Quatre clubs anglais sous contrôle étranger ?

Des vingt clubs britanniques évoluant en Premier League, quatre sont récemment passés sous le contrôle d'un milliardaire non britannique.
En juin 2003, Roman Abramovitch, le célèbre oligarque russe, choisit de racheter Chelsea. En mai 2005, c'est au tour de Malcolm Glazer, milliardaire américain et propriétaire des Tampa Bay Buccaneers, de racheter Manchester United pour 1,1 milliard d'euros. En janvier 2006, Alexandre Gaydamak, fils du milliardaire controversé, Arcadi Gaydamak, devient copropriétaire de Portsmouth avant d'en devenir l'unique patron en septembre. En août 2006, Randy Lerner, également propriétaire des Cleveland Browns, s'empare d'Aston Villa pour 93 millions d'euros.

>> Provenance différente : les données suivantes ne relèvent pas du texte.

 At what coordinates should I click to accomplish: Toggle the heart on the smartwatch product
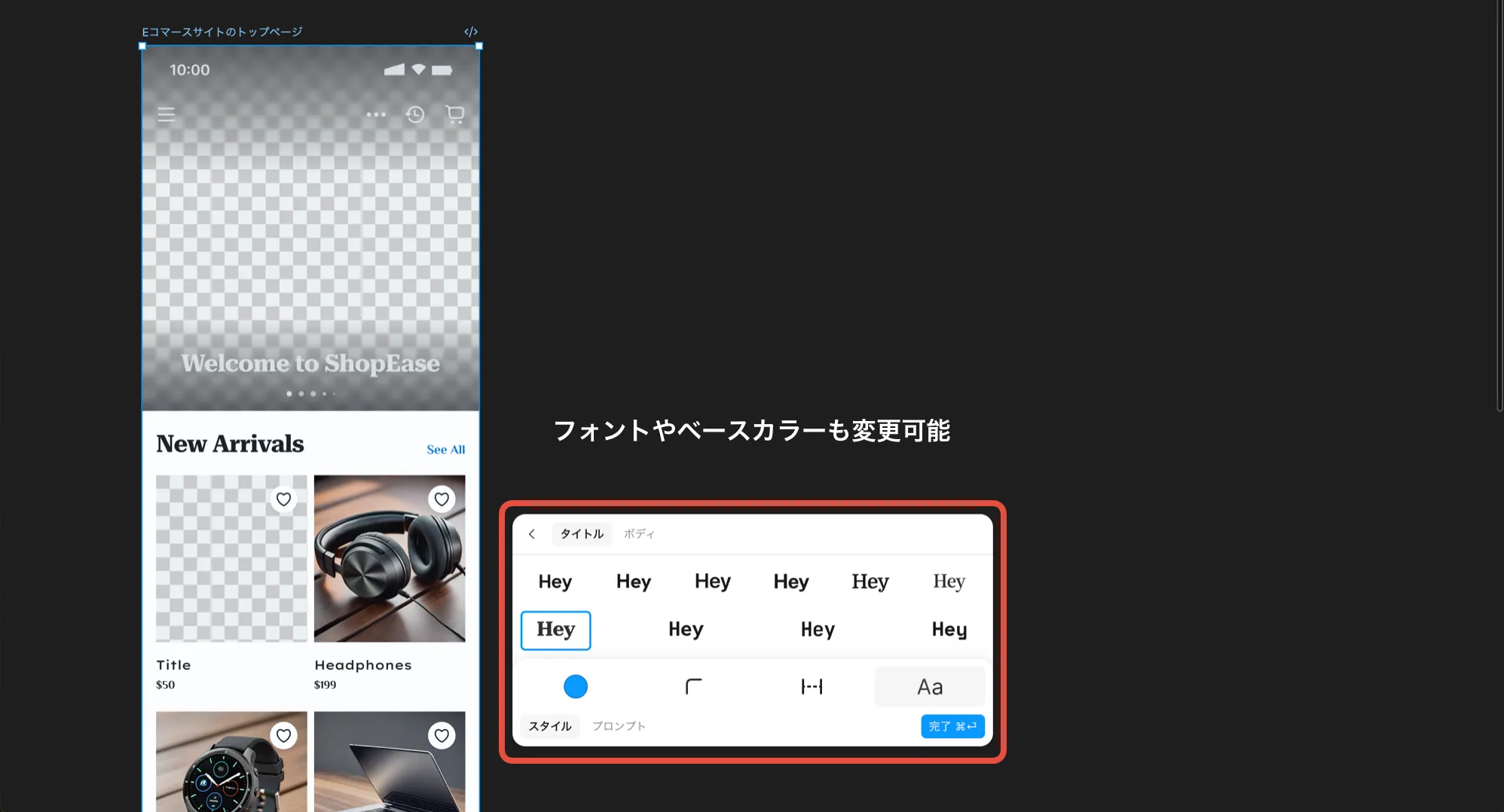285,735
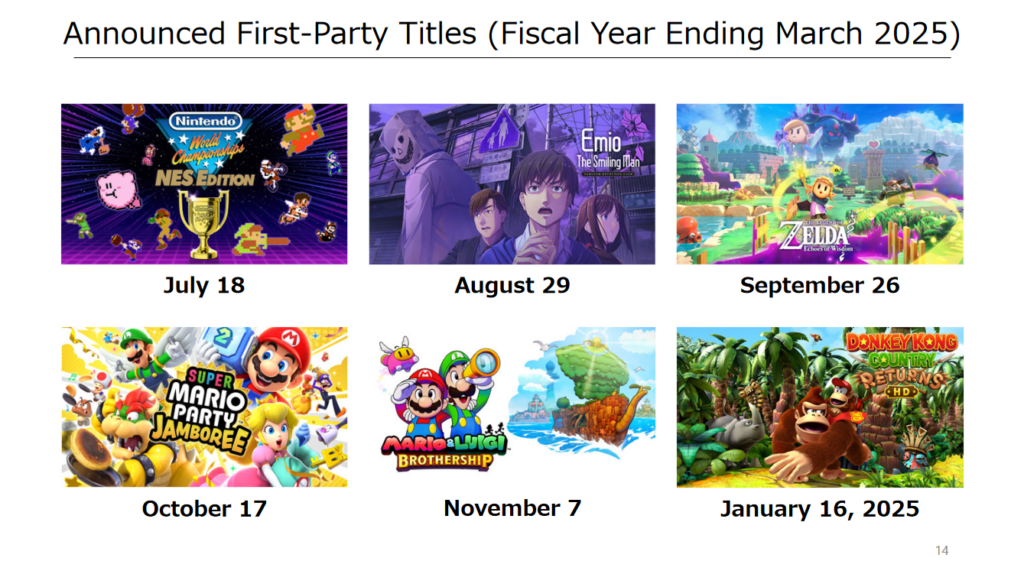Viewport: 1024px width, 574px height.
Task: Click the Nintendo World Championships NES Edition image
Action: pyautogui.click(x=204, y=183)
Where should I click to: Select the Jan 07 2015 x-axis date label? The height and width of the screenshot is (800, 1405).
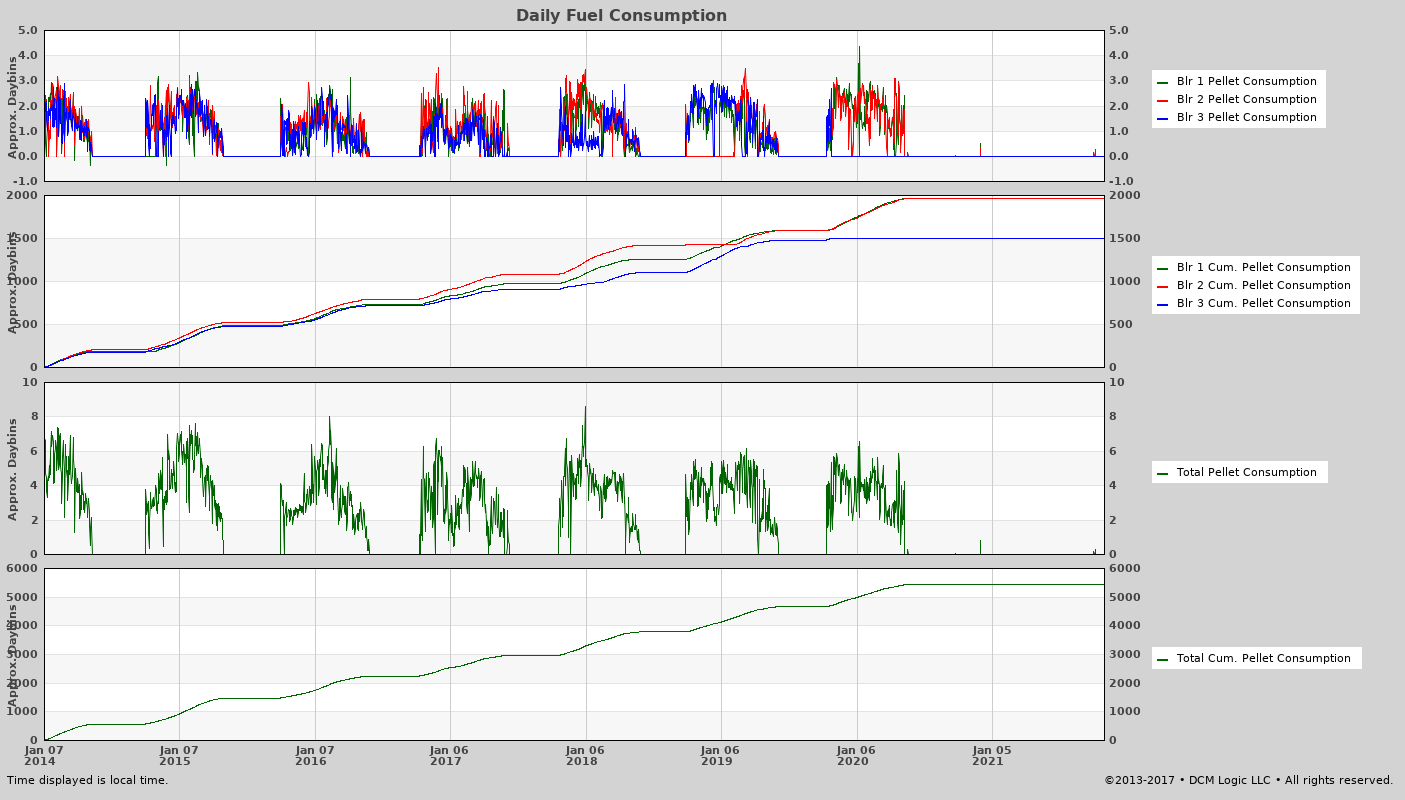[x=179, y=755]
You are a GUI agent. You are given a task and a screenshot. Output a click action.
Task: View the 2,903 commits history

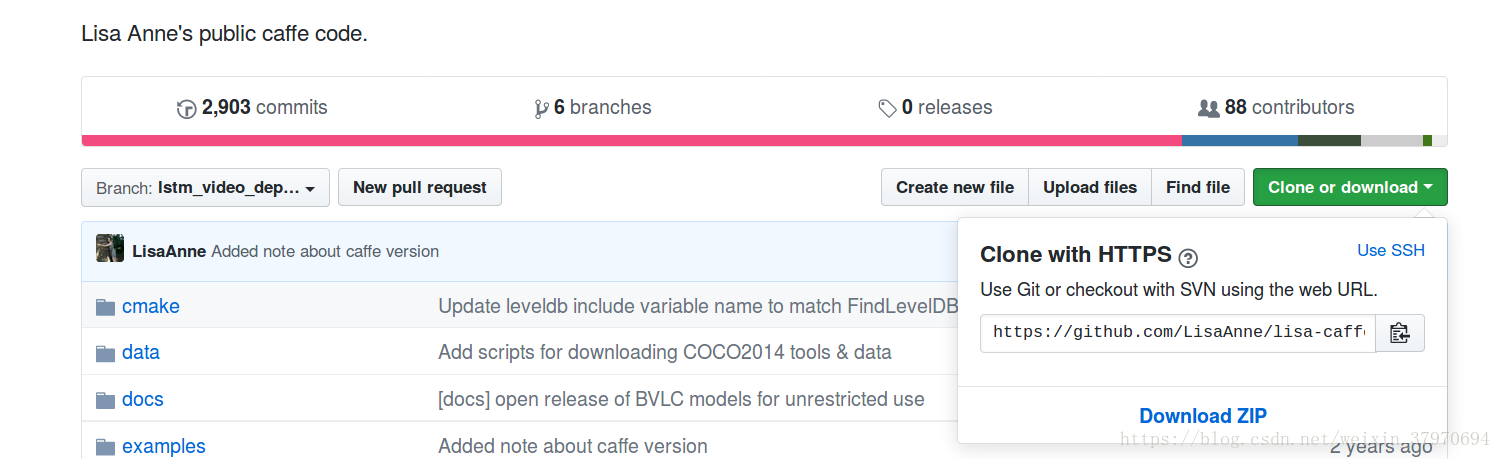coord(252,108)
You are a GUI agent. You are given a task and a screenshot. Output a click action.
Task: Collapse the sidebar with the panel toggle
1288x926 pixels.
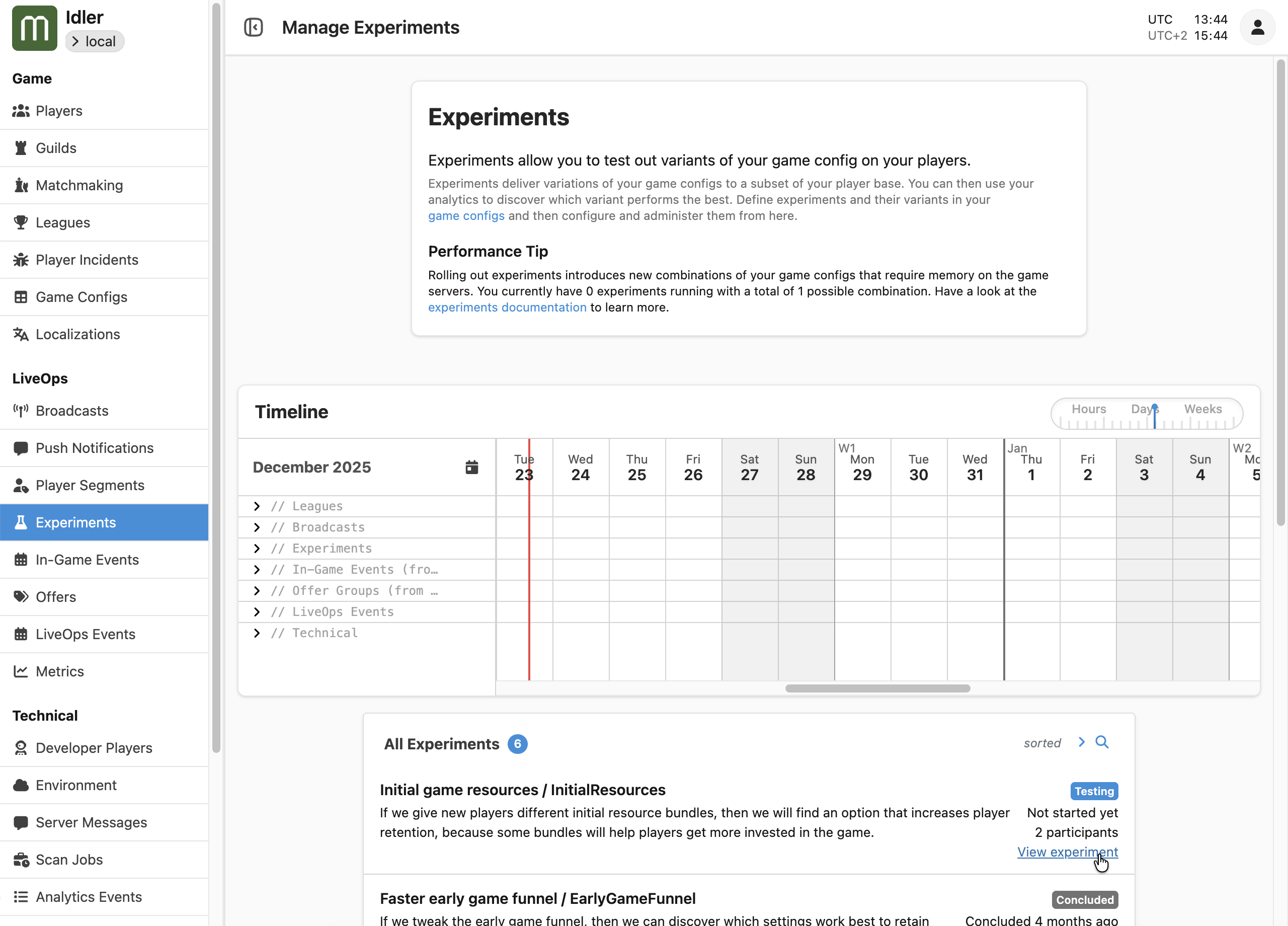(254, 27)
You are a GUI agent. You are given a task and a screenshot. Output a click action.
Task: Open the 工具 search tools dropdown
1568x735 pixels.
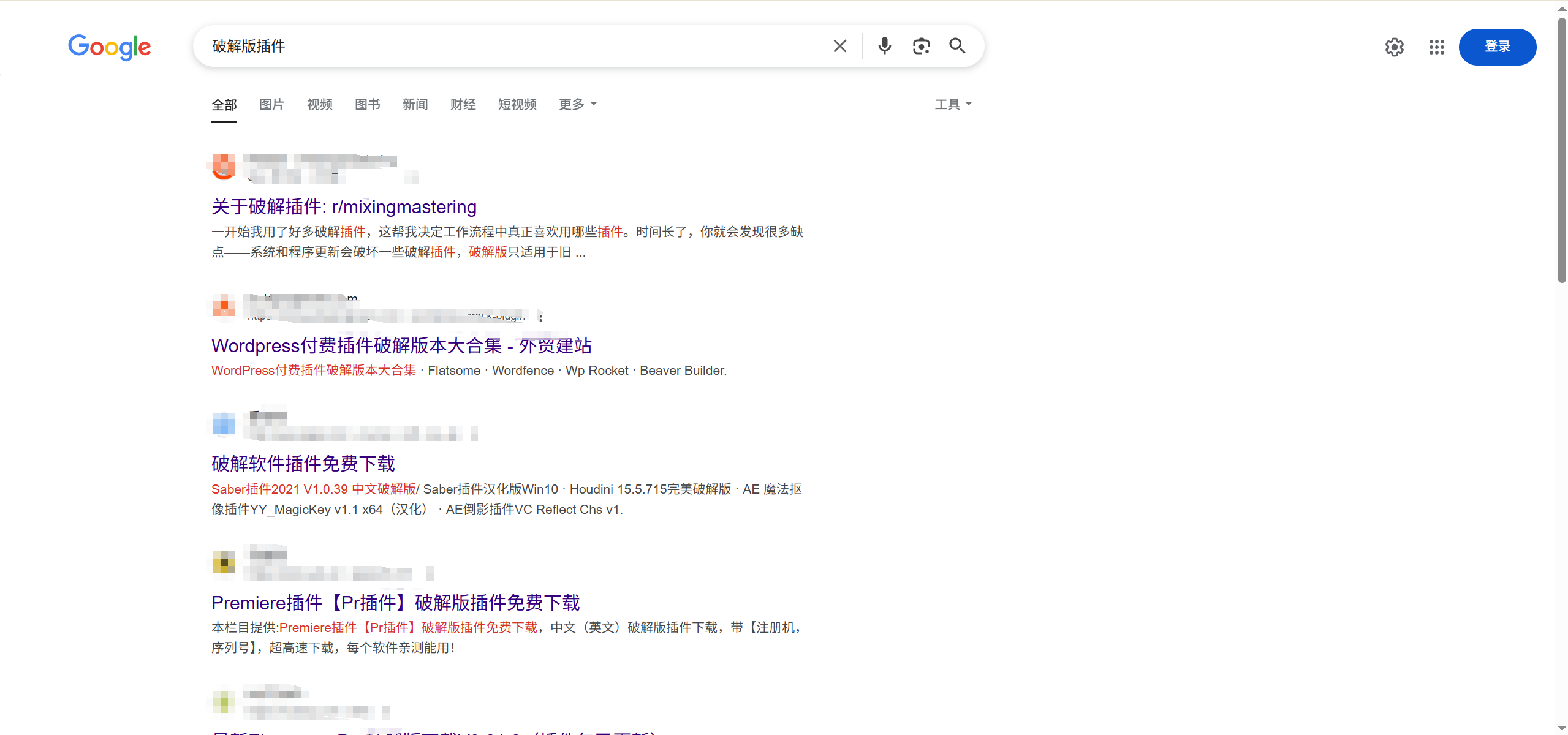951,104
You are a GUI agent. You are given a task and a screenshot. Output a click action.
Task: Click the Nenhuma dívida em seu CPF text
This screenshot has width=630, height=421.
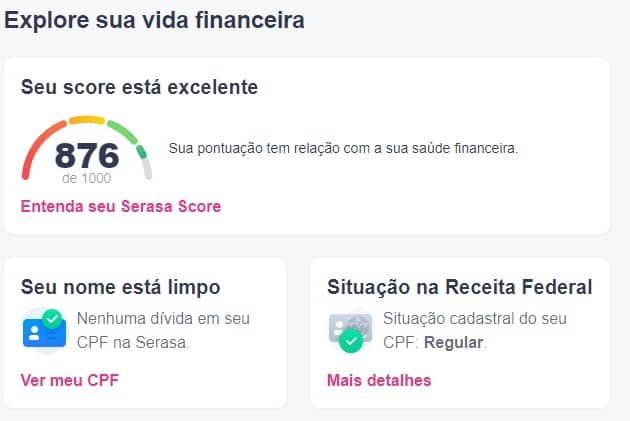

A ceux-là, s'ajoute le doute qui pèse sur l'identité du réel propriétaire de West Ham. Le club londonien a récemment fait l'acquisition de deux internationaux argentins, Tevez et Mascherano, un peu trop chers pour son budget. Les deux joueurs sont en fait la propriété de MSI, un fonds d'investissement britannique contrôlé par le milliardaire Kia Joorabchian, qui s'intéresserait de très près au club de West Ham et aurait fait une fleur aux « Hammers » en « prêtant » ces deux joueurs.
De son côté, Arsenal demeure la propriété de Danny Fiszman, Nina Bracewell-Smith et David Dein, mais ce dernier a toujours affirmé qu'il ne vendrait pas le club à moins de 800 millions d'euros. Pas sûr qu'il ne trouve pas preneur pour ce prix-là. Enfin, Liverpool, propriété de David Moore, serait l'une des principales cibles de la part de plusieurs investisseurs, au premier rang desquels on trouve Robert Kraft, propriétaire des New England Patriots, et le désormais ex-Premier ministre de Thaïlande, Thaskin Sinawatra.
D'autres clubs sont toujours sous le contrôle de milliardaires britanniques. C'est le cas de Newcastle United, propriété de Freddy Shepperd, et de Fulham, propriété de Mohammed Al Fayed. Enfin, Tottenham, l'un des clubs les plus prestigieux du foot anglais, appartient encore en large partie au milliardaire britannique Joseph Lewis, quinzième fortune de Grande-Bretagne.